• **What you need to do**
Pictures aside, reproduce exactly and only the lines below, starting at the one containing "Task: Switch to" and ending at the last line.

───

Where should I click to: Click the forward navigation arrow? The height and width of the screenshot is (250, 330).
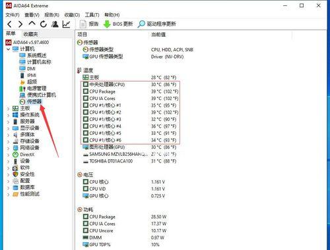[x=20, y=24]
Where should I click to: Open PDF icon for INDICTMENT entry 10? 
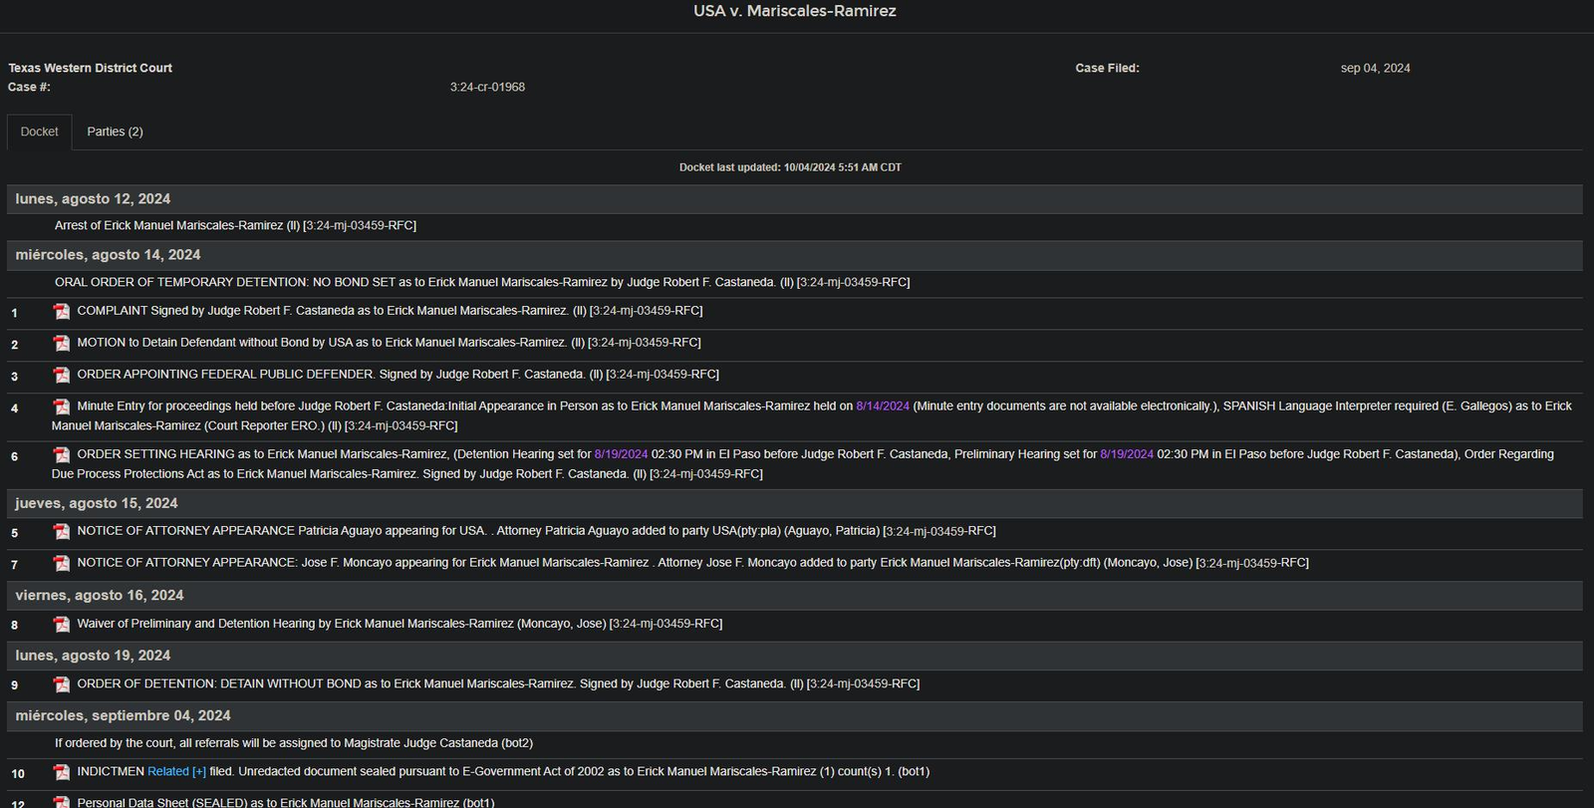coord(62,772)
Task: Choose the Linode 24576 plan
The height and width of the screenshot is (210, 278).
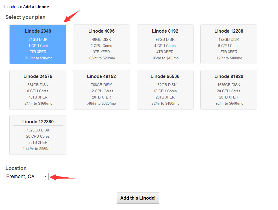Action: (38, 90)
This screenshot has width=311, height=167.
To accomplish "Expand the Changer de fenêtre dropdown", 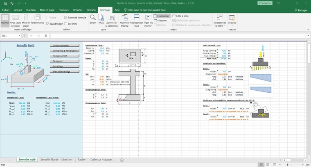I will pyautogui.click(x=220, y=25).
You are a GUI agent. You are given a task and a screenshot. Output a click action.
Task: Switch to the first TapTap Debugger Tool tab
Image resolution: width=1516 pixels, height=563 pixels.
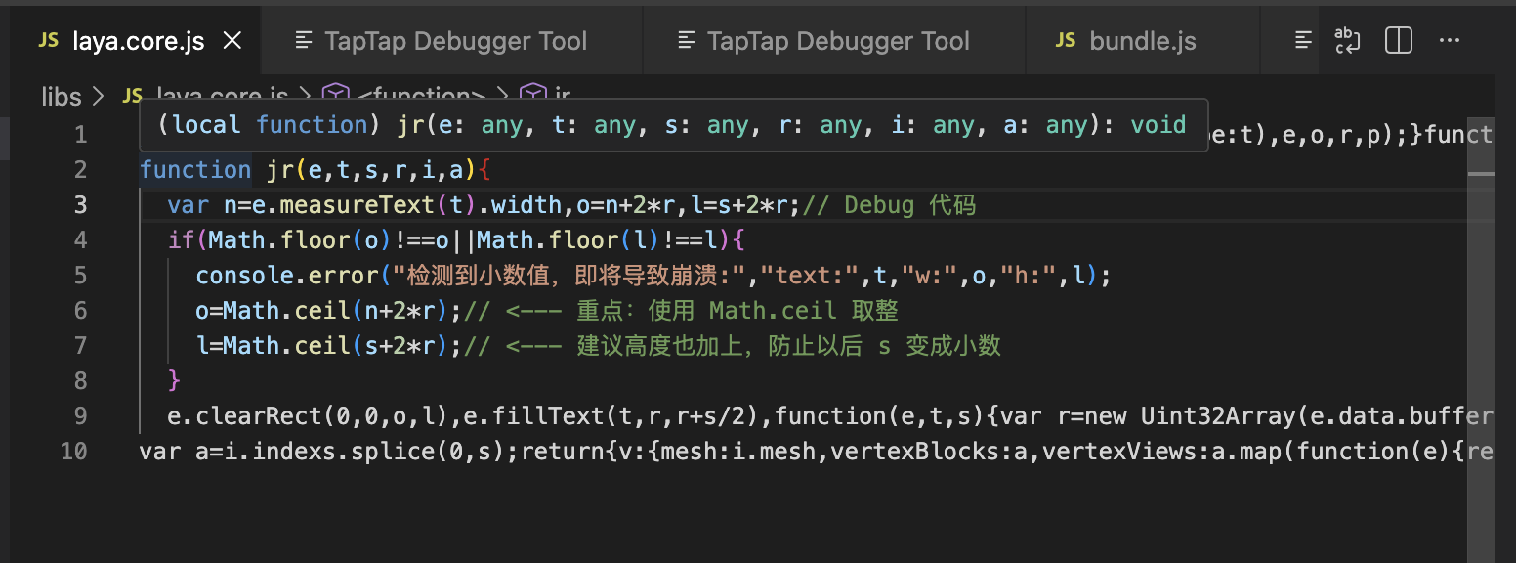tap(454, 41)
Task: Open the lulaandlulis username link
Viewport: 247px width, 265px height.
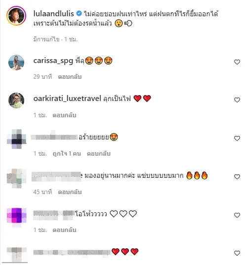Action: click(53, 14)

───

• **Task response**
Task: Switch to the first TapTap Debugger Tool tab
Image resolution: width=1516 pixels, height=563 pixels.
tap(454, 41)
Task: Open the lulaandlulis username link
Viewport: 247px width, 265px height.
Action: click(53, 14)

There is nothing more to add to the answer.